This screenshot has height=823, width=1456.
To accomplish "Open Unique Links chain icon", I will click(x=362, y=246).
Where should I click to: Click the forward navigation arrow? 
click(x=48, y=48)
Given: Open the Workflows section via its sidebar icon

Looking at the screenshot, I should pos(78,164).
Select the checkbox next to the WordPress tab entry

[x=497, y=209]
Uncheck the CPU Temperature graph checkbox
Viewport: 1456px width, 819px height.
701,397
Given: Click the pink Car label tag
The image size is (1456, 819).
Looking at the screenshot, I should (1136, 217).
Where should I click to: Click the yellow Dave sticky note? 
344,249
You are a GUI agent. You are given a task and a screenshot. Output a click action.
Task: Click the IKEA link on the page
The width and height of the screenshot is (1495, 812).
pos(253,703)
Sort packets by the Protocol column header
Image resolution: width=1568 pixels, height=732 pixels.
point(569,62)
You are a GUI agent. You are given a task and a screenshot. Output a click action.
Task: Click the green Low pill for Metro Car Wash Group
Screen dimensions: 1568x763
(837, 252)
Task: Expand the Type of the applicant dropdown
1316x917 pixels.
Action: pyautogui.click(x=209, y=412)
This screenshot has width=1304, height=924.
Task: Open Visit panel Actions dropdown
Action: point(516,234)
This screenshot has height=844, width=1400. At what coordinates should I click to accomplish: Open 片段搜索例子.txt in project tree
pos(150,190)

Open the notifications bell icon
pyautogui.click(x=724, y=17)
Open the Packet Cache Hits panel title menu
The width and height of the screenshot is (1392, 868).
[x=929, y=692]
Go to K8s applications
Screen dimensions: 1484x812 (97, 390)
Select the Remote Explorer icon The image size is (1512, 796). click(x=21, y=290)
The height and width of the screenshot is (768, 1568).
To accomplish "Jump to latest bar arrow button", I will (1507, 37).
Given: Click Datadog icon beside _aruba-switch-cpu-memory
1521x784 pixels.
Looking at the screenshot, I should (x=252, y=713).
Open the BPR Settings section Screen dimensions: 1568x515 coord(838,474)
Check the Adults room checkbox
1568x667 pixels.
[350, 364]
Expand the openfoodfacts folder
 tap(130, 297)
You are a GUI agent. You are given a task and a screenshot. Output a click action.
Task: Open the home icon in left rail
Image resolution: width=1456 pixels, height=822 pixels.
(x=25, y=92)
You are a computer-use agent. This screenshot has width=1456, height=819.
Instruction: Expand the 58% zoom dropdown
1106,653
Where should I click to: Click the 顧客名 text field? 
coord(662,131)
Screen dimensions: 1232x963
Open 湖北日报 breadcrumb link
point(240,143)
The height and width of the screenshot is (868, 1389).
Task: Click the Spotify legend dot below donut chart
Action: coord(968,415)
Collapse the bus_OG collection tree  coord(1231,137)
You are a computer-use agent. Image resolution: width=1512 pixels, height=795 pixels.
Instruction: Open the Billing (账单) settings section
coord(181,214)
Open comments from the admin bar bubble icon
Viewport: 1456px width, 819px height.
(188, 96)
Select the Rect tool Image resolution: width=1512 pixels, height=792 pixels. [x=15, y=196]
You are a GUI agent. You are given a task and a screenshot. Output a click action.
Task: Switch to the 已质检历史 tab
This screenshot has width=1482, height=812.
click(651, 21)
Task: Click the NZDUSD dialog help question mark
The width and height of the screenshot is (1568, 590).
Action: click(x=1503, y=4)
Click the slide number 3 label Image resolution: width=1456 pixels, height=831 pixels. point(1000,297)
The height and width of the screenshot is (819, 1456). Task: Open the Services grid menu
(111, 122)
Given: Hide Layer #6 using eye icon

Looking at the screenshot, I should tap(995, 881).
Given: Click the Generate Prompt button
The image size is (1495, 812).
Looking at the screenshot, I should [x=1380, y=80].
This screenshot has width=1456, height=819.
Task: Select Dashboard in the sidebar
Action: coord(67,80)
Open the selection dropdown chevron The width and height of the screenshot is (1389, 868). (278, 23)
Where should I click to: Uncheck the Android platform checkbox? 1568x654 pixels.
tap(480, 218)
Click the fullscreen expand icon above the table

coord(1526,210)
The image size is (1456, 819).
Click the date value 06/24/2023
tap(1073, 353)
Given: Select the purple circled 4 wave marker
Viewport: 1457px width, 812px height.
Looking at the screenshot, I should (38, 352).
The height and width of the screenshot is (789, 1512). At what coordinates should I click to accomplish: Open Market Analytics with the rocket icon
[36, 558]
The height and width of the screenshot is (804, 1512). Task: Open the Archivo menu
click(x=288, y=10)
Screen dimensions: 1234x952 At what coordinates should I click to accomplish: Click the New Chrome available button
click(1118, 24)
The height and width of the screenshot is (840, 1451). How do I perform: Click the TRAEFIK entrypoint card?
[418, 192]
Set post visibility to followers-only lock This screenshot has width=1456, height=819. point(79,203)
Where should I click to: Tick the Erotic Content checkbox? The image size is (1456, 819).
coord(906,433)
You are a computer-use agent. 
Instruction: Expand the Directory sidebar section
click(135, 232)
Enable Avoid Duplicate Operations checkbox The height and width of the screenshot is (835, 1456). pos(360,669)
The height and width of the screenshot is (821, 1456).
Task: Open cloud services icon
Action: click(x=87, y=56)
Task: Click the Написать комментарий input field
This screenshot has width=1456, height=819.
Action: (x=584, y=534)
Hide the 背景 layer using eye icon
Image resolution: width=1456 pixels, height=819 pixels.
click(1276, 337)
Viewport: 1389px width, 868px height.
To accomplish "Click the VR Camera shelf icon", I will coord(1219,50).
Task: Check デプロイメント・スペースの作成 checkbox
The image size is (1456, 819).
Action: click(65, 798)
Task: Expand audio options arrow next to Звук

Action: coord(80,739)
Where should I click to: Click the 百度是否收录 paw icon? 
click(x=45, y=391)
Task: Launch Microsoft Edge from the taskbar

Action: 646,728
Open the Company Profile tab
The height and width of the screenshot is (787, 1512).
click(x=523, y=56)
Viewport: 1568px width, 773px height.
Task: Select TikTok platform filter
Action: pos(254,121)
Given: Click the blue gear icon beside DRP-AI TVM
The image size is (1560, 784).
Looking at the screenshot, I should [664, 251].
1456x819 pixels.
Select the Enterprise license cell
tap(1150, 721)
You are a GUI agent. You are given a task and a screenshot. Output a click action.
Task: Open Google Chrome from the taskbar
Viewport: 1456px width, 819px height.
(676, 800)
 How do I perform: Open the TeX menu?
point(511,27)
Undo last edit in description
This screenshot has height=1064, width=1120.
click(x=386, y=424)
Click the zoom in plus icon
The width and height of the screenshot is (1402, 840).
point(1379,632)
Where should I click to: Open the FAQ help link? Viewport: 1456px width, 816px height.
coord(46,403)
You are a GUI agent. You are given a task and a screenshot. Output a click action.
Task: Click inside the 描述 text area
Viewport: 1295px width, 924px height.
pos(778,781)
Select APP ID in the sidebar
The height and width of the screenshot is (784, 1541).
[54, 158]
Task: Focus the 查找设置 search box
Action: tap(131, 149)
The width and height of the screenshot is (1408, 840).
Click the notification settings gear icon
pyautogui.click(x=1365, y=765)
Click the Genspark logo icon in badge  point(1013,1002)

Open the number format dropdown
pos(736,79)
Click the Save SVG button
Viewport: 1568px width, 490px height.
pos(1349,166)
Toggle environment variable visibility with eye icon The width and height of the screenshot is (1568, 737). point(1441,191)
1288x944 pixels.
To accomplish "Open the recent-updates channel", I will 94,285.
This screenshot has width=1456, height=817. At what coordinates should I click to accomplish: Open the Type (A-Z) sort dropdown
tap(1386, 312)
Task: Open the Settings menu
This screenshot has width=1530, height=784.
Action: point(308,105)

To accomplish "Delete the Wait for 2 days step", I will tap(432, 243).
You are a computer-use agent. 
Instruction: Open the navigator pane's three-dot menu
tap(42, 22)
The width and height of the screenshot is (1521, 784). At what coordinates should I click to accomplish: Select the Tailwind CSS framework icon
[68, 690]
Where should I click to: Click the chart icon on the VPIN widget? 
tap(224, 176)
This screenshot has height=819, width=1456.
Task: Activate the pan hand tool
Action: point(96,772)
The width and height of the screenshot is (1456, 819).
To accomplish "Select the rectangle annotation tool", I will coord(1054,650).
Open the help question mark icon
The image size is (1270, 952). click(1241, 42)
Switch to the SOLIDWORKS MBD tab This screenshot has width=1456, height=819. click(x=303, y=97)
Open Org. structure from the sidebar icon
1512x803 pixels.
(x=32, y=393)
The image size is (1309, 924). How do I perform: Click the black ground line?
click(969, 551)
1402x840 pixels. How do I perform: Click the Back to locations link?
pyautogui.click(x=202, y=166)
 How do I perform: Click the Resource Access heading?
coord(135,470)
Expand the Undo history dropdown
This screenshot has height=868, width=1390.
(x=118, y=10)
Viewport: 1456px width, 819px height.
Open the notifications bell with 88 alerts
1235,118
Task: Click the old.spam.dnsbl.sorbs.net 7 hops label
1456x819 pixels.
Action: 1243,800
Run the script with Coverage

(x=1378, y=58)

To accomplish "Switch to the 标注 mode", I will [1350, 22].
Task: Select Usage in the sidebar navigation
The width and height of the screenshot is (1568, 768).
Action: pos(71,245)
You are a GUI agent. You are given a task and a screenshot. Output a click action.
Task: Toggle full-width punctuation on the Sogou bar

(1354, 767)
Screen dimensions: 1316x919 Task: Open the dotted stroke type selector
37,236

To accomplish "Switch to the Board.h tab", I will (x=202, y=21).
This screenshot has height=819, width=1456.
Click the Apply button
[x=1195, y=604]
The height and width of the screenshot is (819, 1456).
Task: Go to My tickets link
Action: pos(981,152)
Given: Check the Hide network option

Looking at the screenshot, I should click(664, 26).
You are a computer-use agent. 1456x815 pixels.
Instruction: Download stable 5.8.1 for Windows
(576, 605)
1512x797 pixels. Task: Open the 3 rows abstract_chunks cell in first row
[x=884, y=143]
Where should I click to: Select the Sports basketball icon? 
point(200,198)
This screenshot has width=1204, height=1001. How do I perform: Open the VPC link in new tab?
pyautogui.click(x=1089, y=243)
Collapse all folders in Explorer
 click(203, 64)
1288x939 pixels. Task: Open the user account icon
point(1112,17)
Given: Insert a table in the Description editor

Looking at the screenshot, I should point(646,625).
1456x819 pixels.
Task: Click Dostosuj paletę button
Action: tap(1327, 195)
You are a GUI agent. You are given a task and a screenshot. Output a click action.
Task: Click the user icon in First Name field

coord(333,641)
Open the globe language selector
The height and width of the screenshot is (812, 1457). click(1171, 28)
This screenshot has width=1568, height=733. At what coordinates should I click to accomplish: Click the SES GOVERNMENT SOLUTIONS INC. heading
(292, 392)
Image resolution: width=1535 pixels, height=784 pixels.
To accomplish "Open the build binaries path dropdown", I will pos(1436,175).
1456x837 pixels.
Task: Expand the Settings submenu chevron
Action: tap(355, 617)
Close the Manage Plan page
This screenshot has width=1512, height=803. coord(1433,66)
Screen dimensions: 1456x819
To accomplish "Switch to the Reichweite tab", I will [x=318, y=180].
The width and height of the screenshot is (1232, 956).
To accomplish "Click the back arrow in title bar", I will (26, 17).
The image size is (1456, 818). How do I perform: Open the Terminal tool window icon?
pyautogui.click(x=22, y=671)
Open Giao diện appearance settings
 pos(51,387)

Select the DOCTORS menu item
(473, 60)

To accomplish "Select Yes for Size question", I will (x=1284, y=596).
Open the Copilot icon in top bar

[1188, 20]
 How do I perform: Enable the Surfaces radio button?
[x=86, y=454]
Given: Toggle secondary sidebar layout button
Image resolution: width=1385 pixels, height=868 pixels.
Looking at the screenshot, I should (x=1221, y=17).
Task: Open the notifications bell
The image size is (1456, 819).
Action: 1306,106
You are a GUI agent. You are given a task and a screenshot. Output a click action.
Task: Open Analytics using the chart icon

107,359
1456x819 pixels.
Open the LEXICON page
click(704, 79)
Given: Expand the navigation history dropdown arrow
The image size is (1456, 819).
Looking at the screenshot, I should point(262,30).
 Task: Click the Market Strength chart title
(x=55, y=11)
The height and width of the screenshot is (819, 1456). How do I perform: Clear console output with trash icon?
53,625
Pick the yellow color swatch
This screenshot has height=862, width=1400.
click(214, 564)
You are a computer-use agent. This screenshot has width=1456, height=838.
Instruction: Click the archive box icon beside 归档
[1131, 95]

==========

■ What this task involves
Once you have read the entries above, state how many of their lines include "history", giving the number alone.

■ Answer to the problem
2